Interface element records:
** Start **
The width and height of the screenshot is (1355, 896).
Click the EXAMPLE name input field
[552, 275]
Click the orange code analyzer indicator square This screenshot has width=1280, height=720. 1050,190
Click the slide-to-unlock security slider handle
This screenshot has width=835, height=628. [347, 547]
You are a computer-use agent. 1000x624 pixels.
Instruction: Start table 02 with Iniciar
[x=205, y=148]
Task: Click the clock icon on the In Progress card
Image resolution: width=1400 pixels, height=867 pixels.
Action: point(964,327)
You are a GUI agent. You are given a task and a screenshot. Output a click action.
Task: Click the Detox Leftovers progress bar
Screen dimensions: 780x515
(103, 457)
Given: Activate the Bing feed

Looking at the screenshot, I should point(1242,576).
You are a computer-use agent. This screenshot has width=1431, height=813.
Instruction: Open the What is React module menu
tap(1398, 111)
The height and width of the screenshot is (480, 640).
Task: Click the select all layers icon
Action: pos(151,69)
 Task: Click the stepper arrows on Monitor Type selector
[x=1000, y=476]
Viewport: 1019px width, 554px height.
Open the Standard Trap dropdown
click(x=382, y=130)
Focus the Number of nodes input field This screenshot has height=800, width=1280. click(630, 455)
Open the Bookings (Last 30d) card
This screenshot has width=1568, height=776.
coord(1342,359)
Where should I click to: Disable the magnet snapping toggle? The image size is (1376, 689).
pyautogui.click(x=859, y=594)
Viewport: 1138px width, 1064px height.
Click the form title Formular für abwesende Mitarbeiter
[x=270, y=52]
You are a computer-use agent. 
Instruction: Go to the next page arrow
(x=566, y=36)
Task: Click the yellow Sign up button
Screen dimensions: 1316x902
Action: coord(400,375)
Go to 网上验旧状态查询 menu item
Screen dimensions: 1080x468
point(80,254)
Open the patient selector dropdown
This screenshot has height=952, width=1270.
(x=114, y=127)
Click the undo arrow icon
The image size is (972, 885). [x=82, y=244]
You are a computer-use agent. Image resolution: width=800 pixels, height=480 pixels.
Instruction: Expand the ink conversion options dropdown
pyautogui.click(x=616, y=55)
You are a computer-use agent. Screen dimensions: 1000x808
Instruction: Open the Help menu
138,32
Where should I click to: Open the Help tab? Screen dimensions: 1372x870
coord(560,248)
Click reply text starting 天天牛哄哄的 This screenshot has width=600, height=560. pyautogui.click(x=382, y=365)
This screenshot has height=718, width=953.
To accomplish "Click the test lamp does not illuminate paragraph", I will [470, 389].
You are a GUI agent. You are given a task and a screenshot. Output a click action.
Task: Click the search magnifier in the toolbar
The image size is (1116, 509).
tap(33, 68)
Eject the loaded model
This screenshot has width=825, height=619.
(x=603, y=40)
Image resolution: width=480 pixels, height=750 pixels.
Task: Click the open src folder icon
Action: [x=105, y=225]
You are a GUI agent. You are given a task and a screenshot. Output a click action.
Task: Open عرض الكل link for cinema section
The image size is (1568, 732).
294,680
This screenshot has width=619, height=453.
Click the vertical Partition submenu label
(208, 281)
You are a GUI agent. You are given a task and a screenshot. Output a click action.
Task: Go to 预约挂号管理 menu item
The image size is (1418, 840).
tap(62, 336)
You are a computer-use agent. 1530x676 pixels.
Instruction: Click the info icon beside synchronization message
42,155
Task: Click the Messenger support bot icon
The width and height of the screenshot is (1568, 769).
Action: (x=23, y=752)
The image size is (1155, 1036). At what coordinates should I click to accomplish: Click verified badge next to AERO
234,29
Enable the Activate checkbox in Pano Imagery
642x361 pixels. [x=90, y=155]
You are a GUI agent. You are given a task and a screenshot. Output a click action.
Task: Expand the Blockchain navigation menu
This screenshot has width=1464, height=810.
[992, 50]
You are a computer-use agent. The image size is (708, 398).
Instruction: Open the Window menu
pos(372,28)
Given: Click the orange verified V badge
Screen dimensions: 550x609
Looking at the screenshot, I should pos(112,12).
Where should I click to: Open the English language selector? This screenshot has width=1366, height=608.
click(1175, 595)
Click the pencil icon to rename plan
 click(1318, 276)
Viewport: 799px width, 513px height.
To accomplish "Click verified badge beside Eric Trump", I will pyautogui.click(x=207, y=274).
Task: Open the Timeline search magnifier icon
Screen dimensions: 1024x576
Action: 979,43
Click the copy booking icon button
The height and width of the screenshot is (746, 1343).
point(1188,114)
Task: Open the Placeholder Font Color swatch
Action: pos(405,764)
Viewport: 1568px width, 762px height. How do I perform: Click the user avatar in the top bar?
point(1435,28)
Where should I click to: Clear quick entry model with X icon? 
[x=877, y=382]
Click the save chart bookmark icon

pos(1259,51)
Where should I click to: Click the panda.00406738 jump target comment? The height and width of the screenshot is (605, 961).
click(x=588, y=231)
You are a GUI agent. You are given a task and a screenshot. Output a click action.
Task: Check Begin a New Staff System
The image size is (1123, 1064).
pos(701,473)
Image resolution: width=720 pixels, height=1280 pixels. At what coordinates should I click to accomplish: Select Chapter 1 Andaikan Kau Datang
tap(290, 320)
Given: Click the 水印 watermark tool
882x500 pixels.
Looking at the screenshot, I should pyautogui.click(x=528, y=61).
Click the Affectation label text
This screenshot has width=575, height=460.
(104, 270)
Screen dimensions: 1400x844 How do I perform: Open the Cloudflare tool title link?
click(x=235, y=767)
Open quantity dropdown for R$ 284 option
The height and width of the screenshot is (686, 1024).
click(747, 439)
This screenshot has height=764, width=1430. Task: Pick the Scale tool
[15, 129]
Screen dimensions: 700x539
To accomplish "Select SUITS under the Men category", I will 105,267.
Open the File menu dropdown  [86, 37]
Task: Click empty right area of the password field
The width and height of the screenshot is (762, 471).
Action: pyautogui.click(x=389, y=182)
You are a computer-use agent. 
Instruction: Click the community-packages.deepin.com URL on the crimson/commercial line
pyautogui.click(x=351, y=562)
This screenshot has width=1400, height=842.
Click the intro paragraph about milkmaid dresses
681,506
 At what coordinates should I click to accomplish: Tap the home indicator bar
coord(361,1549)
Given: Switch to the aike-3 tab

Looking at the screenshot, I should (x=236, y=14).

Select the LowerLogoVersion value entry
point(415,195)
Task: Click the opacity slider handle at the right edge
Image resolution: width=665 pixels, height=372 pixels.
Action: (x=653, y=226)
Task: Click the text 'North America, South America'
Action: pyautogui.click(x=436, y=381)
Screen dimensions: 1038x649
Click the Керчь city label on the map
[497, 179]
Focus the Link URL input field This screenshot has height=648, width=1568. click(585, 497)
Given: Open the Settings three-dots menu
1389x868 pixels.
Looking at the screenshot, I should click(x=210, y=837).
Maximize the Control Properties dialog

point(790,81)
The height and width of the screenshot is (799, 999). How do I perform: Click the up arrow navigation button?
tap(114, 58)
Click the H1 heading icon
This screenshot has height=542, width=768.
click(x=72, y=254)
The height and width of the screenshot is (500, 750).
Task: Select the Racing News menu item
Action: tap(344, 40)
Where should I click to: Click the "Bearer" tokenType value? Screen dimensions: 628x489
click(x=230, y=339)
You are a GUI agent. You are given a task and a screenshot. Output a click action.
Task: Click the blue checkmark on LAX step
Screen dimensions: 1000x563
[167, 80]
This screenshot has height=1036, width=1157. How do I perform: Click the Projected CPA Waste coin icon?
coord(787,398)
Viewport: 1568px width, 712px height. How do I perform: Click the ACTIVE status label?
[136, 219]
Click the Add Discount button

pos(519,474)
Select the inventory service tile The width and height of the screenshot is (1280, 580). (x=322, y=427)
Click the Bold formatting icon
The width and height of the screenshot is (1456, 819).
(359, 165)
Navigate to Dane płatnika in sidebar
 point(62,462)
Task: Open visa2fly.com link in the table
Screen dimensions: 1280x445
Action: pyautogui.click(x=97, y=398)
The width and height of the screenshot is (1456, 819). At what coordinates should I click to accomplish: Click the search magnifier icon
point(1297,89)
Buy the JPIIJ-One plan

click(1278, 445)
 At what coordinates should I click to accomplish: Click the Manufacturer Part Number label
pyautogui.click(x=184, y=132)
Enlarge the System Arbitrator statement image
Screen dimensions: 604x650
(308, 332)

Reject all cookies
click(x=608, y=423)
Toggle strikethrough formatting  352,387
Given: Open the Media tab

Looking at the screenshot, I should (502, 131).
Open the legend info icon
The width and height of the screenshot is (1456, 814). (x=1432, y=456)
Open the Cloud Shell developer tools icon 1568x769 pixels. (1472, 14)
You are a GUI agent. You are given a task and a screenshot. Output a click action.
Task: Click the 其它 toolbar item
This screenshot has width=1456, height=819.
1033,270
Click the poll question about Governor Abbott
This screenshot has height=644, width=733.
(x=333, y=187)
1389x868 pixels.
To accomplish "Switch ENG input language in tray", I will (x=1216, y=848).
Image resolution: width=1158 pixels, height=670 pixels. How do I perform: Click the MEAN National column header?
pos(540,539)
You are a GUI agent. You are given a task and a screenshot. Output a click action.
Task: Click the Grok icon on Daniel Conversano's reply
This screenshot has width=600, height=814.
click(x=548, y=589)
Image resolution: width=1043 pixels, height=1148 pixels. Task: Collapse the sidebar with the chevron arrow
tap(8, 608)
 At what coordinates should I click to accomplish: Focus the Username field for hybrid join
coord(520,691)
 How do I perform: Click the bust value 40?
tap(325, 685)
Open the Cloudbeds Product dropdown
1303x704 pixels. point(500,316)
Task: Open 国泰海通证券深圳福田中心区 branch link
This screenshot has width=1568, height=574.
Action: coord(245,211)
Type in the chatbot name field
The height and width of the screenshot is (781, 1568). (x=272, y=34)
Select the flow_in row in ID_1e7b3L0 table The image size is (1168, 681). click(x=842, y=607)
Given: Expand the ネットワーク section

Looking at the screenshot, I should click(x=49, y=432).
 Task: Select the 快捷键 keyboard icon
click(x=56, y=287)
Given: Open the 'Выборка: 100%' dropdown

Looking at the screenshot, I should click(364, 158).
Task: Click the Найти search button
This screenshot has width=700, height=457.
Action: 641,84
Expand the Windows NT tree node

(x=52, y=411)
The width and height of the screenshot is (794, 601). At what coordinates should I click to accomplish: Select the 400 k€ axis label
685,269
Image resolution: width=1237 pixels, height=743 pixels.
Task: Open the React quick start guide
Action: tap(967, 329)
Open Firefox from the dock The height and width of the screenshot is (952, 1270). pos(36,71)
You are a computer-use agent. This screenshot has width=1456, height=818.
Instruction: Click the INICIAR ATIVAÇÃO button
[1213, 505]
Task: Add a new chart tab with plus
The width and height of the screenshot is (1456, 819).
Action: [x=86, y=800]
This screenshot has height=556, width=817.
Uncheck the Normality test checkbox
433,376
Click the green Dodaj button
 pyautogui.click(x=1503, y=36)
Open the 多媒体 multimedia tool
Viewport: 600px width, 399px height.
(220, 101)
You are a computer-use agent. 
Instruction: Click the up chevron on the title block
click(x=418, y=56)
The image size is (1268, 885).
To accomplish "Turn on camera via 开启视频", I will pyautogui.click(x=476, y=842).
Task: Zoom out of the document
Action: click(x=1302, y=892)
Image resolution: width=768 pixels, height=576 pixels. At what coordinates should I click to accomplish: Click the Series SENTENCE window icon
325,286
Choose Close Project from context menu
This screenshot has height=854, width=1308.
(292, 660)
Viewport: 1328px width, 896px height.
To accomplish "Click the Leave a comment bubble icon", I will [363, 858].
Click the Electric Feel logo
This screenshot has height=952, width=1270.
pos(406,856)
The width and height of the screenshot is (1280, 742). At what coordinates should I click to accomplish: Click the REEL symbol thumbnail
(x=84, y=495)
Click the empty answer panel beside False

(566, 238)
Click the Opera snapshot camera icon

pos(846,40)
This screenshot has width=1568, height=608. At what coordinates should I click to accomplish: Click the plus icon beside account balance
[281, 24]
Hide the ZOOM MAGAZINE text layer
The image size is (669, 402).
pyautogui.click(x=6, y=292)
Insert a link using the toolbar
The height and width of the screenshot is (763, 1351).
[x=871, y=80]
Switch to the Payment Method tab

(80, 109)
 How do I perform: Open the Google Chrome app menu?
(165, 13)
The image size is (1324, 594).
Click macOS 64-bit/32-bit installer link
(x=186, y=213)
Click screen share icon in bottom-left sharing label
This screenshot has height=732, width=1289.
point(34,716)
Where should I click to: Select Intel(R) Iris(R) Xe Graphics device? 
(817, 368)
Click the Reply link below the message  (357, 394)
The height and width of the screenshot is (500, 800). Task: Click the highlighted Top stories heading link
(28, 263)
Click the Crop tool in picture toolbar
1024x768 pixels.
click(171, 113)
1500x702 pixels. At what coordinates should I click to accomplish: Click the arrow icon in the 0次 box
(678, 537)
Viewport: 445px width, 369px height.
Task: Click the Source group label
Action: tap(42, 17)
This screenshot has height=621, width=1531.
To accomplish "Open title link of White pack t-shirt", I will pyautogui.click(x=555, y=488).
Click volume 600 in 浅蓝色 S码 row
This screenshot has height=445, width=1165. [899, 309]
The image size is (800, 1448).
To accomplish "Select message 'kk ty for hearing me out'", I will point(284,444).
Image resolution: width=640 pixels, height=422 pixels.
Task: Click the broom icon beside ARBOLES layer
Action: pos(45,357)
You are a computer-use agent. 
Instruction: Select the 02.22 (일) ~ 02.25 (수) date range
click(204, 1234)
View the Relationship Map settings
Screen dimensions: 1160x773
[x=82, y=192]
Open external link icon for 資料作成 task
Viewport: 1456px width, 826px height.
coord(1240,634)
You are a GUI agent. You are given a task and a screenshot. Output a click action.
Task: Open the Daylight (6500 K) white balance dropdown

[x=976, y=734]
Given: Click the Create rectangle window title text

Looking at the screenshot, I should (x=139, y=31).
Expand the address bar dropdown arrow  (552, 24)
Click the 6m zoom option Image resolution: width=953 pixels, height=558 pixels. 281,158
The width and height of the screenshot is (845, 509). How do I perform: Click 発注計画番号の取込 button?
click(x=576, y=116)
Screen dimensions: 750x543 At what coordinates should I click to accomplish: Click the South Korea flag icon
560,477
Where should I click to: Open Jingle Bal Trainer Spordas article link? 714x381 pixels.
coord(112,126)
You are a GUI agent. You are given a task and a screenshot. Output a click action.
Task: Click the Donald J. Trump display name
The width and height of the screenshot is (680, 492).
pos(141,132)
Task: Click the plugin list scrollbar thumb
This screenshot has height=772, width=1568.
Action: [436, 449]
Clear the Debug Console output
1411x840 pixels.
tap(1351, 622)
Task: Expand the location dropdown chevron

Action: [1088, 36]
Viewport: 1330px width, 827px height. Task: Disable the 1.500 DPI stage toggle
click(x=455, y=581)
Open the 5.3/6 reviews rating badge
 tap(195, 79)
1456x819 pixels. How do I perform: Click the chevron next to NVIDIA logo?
** End **
Retype the records above between the line holding "Viewport: 1138px width, 1064px height." and the line holding "pyautogui.click(x=616, y=55)", inclusive.

• **Completed task**
Viewport: 1138px width, 1064px height.
Click the form title Formular für abwesende Mitarbeiter
[x=270, y=52]
You are a computer-use agent. 
Instruction: Go to the next page arrow
(x=566, y=36)
Task: Click the yellow Sign up button
Screen dimensions: 1316x902
Action: coord(400,375)
Go to 网上验旧状态查询 menu item
Screen dimensions: 1080x468
point(80,254)
Open the patient selector dropdown
This screenshot has height=952, width=1270.
(x=114, y=127)
Click the undo arrow icon
The image size is (972, 885). [x=82, y=244]
You are a computer-use agent. Image resolution: width=800 pixels, height=480 pixels.
Instruction: Expand the ink conversion options dropdown
pyautogui.click(x=616, y=55)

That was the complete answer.